> **TASK OBJECTIVE**
Within the records, find every line that includes the word "each" and copy it.
· · ·
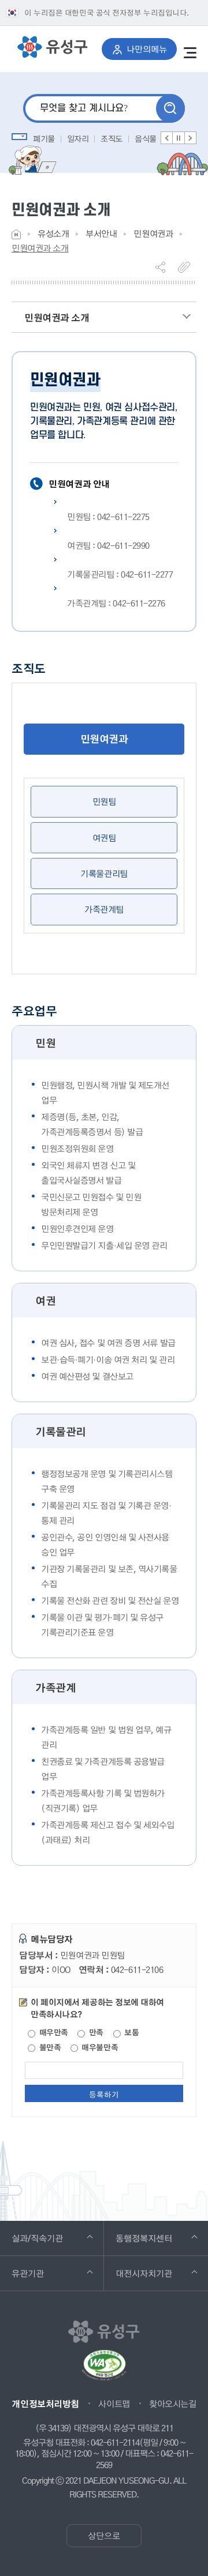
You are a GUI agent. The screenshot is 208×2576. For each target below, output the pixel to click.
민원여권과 (153, 233)
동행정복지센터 (160, 2237)
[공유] (164, 267)
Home (16, 234)
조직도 (111, 138)
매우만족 (52, 2032)
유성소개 (53, 233)
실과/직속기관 (53, 2237)
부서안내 (101, 233)
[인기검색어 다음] (190, 138)
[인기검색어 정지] (178, 138)
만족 (95, 2032)
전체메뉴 (190, 52)
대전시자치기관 (160, 2273)
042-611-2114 (115, 2443)
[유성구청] (52, 47)
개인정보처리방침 (45, 2403)
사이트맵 (113, 2403)
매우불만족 (99, 2047)
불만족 (49, 2047)
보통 (130, 2032)
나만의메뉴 (152, 48)
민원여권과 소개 (40, 248)
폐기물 (44, 138)
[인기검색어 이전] (167, 138)
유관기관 (44, 2273)
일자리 (78, 138)
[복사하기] (187, 267)
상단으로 (104, 2535)
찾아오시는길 (172, 2403)
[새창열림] (104, 2369)
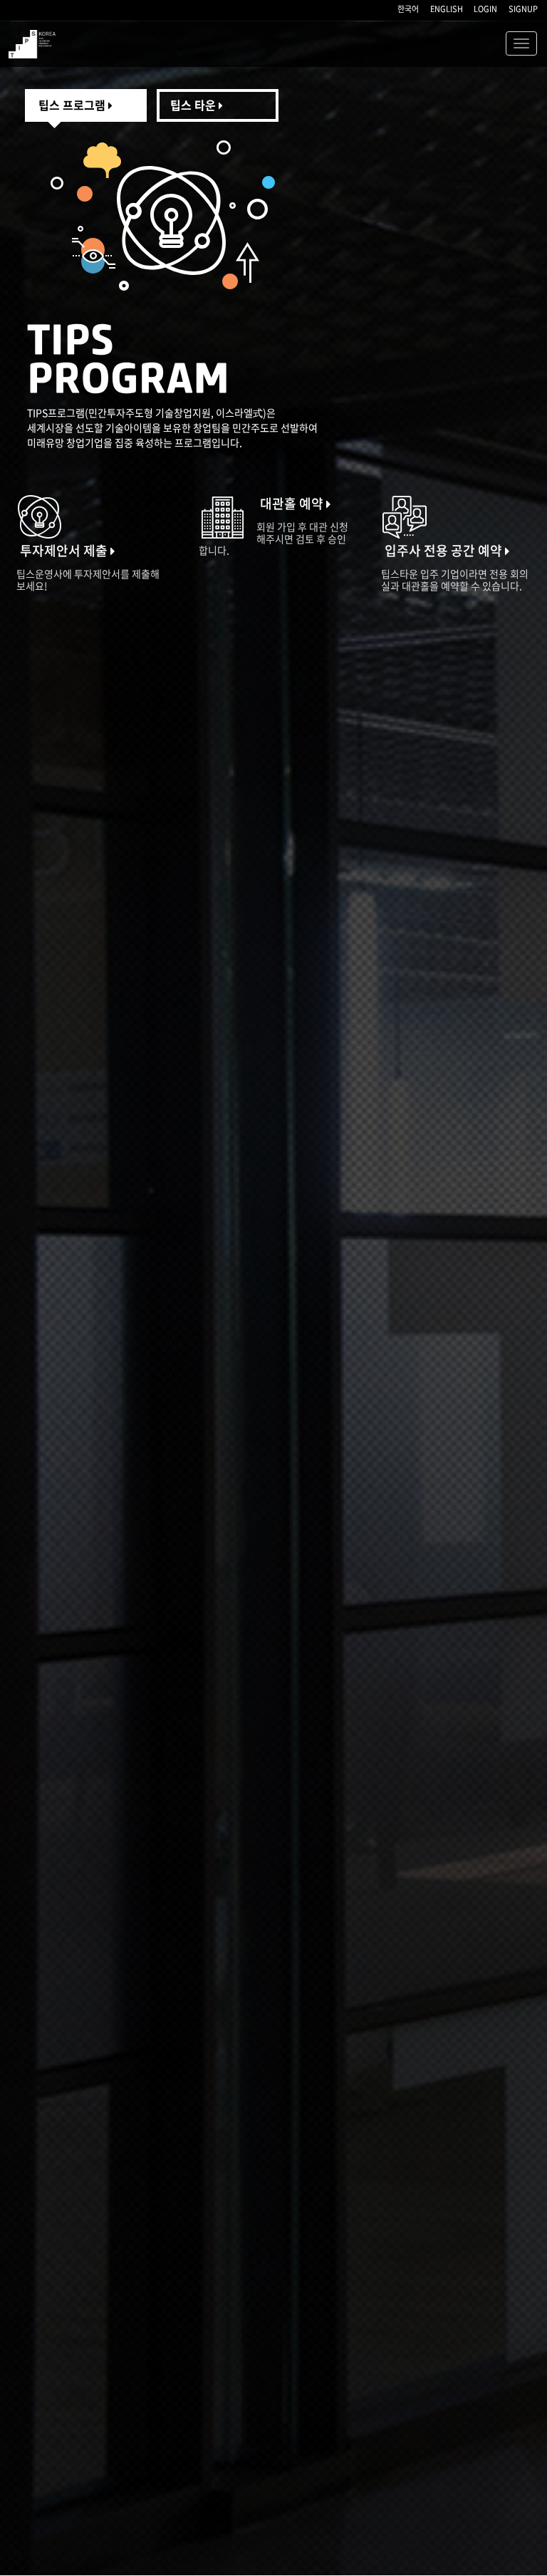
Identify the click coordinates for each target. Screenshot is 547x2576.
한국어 (408, 9)
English (446, 9)
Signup (523, 9)
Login (485, 9)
· · ·
> **WRITTEN RESPONSE**
You are a GUI agent. The screenshot is 208×2576. For each target below, output the pixel to click.
Identify the click coordinates for each target. Screenshot is 547x2576.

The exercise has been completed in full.